CGK zoeken uitweg in impasse over vrouw en ambt
De Christelijke Gereformeerde Kerken (CGK) zitten in een impasse wat betreft vrouwelijke ambtsdragers. De drie „oplossingsrichtingen” die de generale synode volgende week krijgt voorgeschoteld, moeten een uitweg bieden. Het zal veel moeite kosten iedereen mee te krijgen, omdat de verschillende opties elkaar uitsluiten.
De toegenomen spanningen in het kerkverband hebben vooral te maken met verschillende visies op de vrouw in het ambt, schrijven deputaten eenheid in hun rapport dat de generale synode van de CGK volgende week in Nunspeet behandelt. Maar ook de synodebesluiten over de afvaardiging van niet-christelijke gereformeerde ambtsdragers naar classisvergaderingen en het afblazen van de vorming van de Gereformeerde Theologische Universiteit (GTU) spelen een rol, vooral in de verhouding met de Gereformeerde Kerken vrijgemaakt (GKV) en de Nederlands Gereformeerde Kerken (GKV).

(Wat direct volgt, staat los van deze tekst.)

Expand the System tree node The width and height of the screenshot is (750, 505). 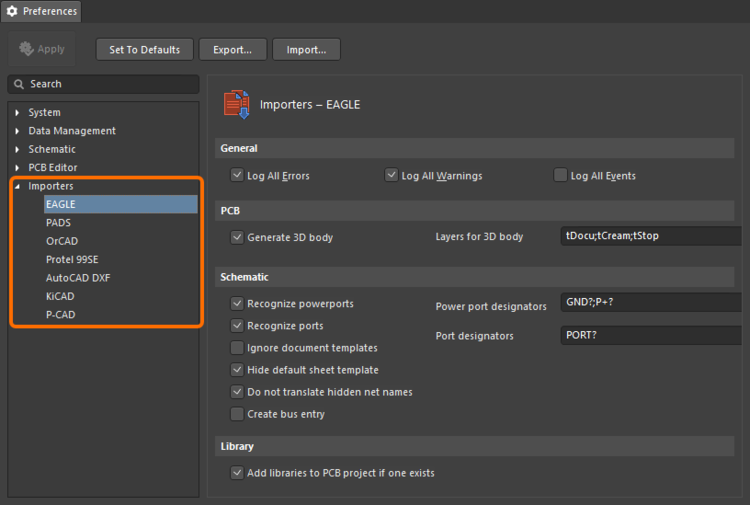coord(17,113)
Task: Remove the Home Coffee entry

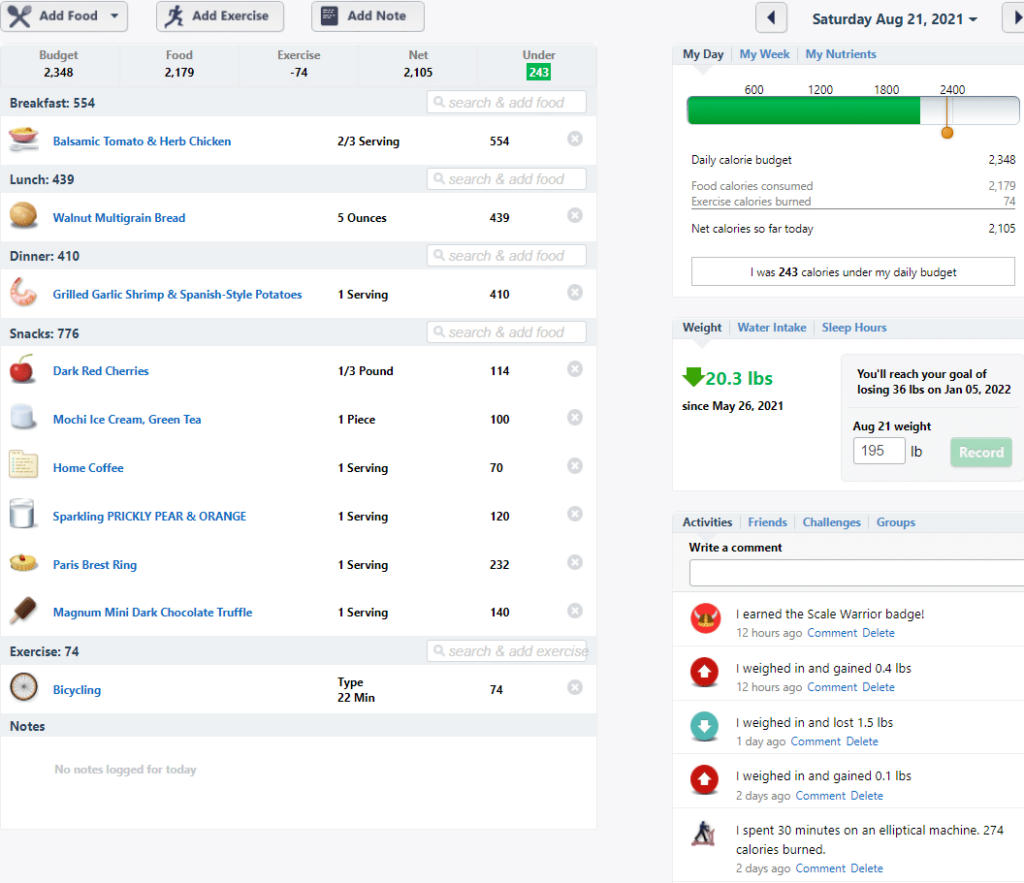Action: 575,466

Uit een enquête over contacten met gemeenten van andere kerkverbanden blijkt dat ruim 40 procent van de christelijke gereformeerde kerken een vorm van samenwerking heeft of één gemeente vormt met een vrijgemaakt gereformeerde kerk of Nederlands gereformeerde kerk.
Enkele christelijke gereformeerde kerken hebben inmiddels vrouwen in het ambt bevestigd. Andere gemeenten overwegen dat te doen. De CGK wijzen vrouwelijke ambtsdragers officieel af; de GKV en de NGK niet.
In hun rapport vragen deputaten de generale synode om in deze impasse leiding te geven. Ze stellen drie mogelijke oplossingsrichtingen voor. De eerste is „onverkort vasthouden” aan de in de CGK bij meerderheid genomen besluiten, bijvoorbeeld over vrouw en ambt en homoseksuele relaties.
Een andere oplossingsrichting zou zijn om binnen de CGK meer ruimte te laten voor verschillende standpunten. De visie op vrouw en ambt wordt dan aan de vrijheid van de plaatselijke kerken overgelaten.
Een derde oplossingsrichting is dat een gemeente die wil afwijken van een CGK-besluit dit kenbaar moet maken aan de classis. Daarna zal de classis bij stemming laten weten of de gemeente met haar afwijkende praktijk al dan niet „aanvaard” kan blijven.
Zelf zijn de deputaten verdeeld over de vraag welke van de „drie wegen” de beste is. De meerderheid kiest voor de eerste optie; een minderheid voor de tweede. Voor de derde oplossingsrichting lijkt niemand wat te voelen, omdat de classis daarmee een te grote verantwoordelijkheid krijgt.
Het woord is nu aan de generale synode. Als die de bestaande lijn blijft volgen, kiest ze optie A. De twee andere opties bieden een tegenovergestelde uitweg. Maar welke route de landelijke vergadering ook kiest, de gevolgen zullen groot zijn. In de woorden van de commissie die het deputatenrapport heeft bestudeerd: „De eerste roeping van de synode ligt niet in het overwegen en doordenken van eventuele consequenties van haar handelen, maar in het trouw zijn en blijven aan wat Gods Woord ons leert.”